Во-первых, автор «Эпилога» стремился существенно скорректировать, если не вовсе разрушить свою репутацию вечного удачника и везунчика. Во-вторых, в силу законов жанра в «Эпилоге» Каверин обратился к сырому, жизненному, не пропущенному сквозь литературные фильтры материалу. Он попробовал писать больше не о себе, но о времени, предпринял попытку проникнуть в психологию больших и сложных людей (например, Пастернака и Маяковского).
«Во-первых» удалось Каверину совершенно; «во-вторых», на наш взгляд, – с несколько меньшей убедительностью.
Эпиграфом ко второй части «Эпилога» автор сделал мандельштамовскую лютую эпиграмму на Сталина «Мы живем, под собою не чуя страны…». Но прекрасно подошел бы и уже цитировавшийся мною в этой книге фрагмент из поэтологического эссе Мандельштама «Разговор о Данте»: «То, что для нас безукоризненный капюшон и так называемый орлиный профиль, то изнутри было мучительно преодолеваемой неловкостью, чисто пушкинской камер-юнкерской борьбой за социальное достоинство и общественное положение поэта». Со всеми очевидными поправками, этот отрывок сжато концентрирует в себе едва ли не основной сюжет «Эпилога». Из каверинской книги становится понятно, каким неимоверным внутренним напряжением давались ему отмечаемые всеми внешними наблюдателями ясность, доброжелательность и уверенность в своем таланте. «Эпилог» полон жестких самооценок и покаянных признаний:
…Я точно хвастался, доказывая, что книга написана поверхностно, слабо[301]
;Пьесы были плохие. После прозы работа над ними казалась мне скользяще-легкой[302]
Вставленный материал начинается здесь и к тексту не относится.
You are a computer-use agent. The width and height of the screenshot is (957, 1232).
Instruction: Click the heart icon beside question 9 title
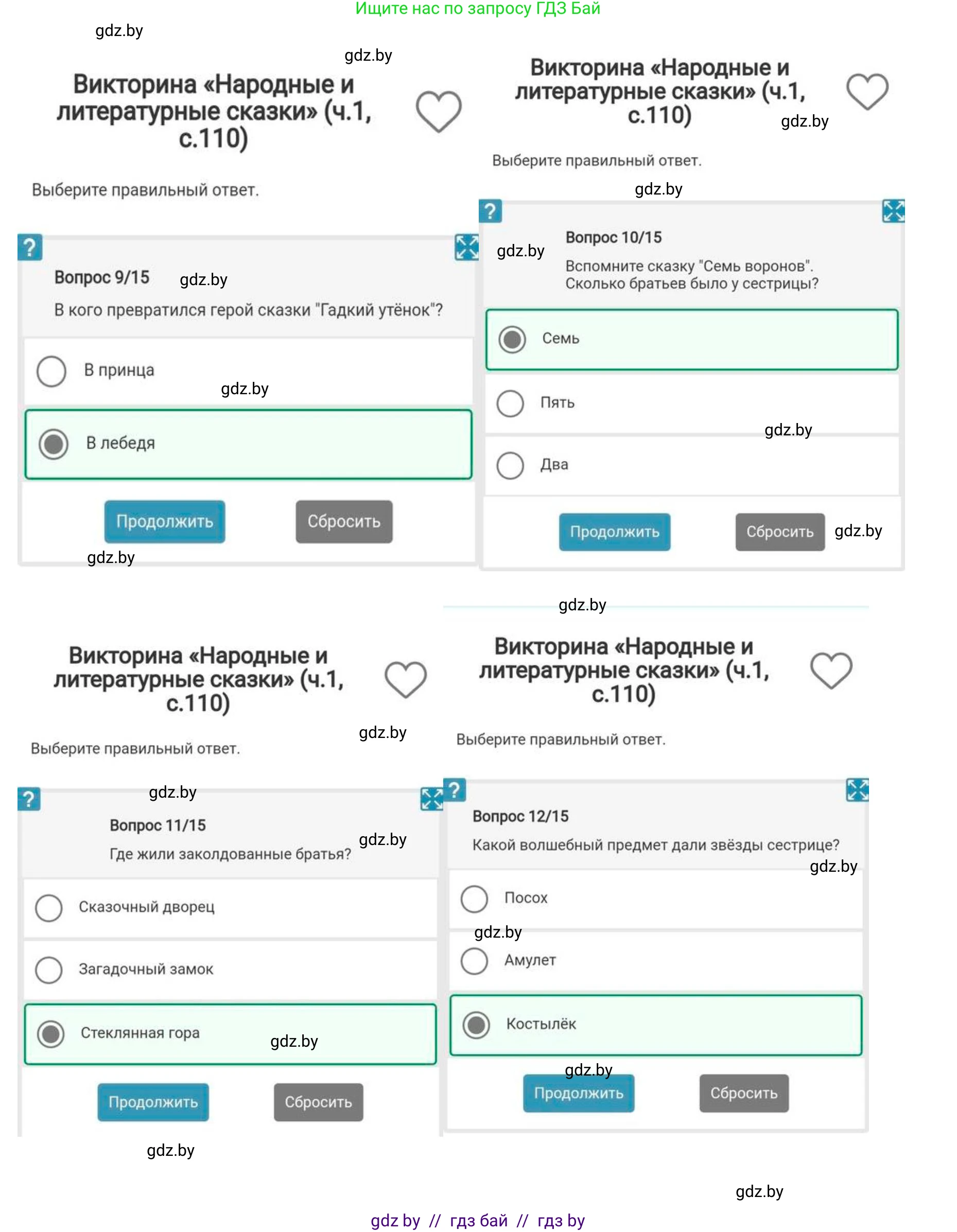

;Я ушел, не дождавшись конца собрания, чувствуя, что выступил беспричинно-нелепо. Но странно – когда на другой день Слонимский сказал мне, что я избран в правление большинством в один голос – во мне все-таки шевельнулось удовлетворение. Это значит, что уже началась, уже вступила в свои права душевная деформация, с которой я тогда еще не умел и не хотел бороться[303]
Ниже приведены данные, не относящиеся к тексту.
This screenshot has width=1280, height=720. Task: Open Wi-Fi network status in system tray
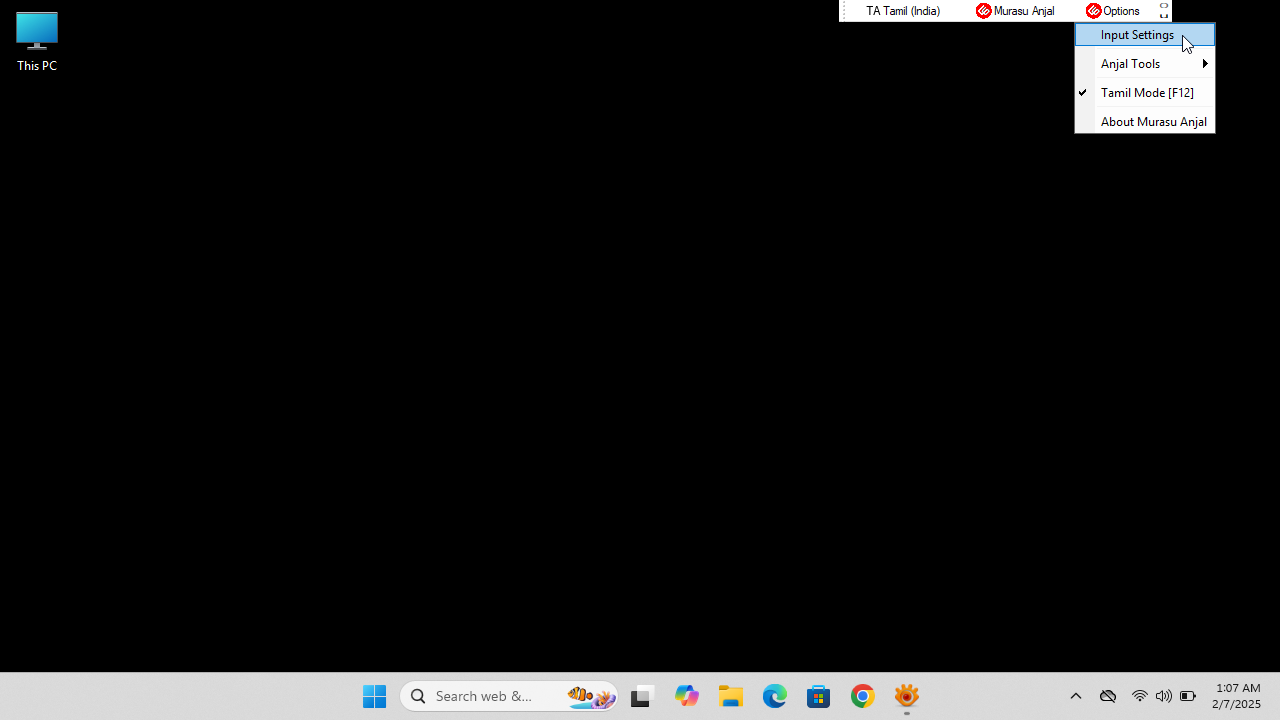click(1139, 696)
.Сходные примеры из «Эпилога» легко многократно умножить.
«…Меня спасла (а могла и не спасти) склонность к самоотчету»[304]
. Так резюмировал сам Каверин в одном из эссе, составивших его последнюю мемуарную книгу.На постоянную внутреннюю рефлексию и мучительный самоанализ накладывались типические для каверинского поколения обстоятельства, диктовавшиеся людоедской эпохой. Это и выматывавшие душу регулярные аресты любимого брата, и горькое разочарование в ближайших соратниках – братьях «серапионах» (в первую очередь, в Федине и Тихонове), и, наконец, тягучая неравная борьба с органами за право не стать сексотом, выигранная неимоверным напряжением душевных и нравственных сил.
Коротко говоря, после прочтения «Эпилога» хочется подыскать более точную метафору для описания каверинской судьбы, чем та, «дорожная», которую предложил Шварц: легковой автомобиль на прямом асфальтированном шоссе[305]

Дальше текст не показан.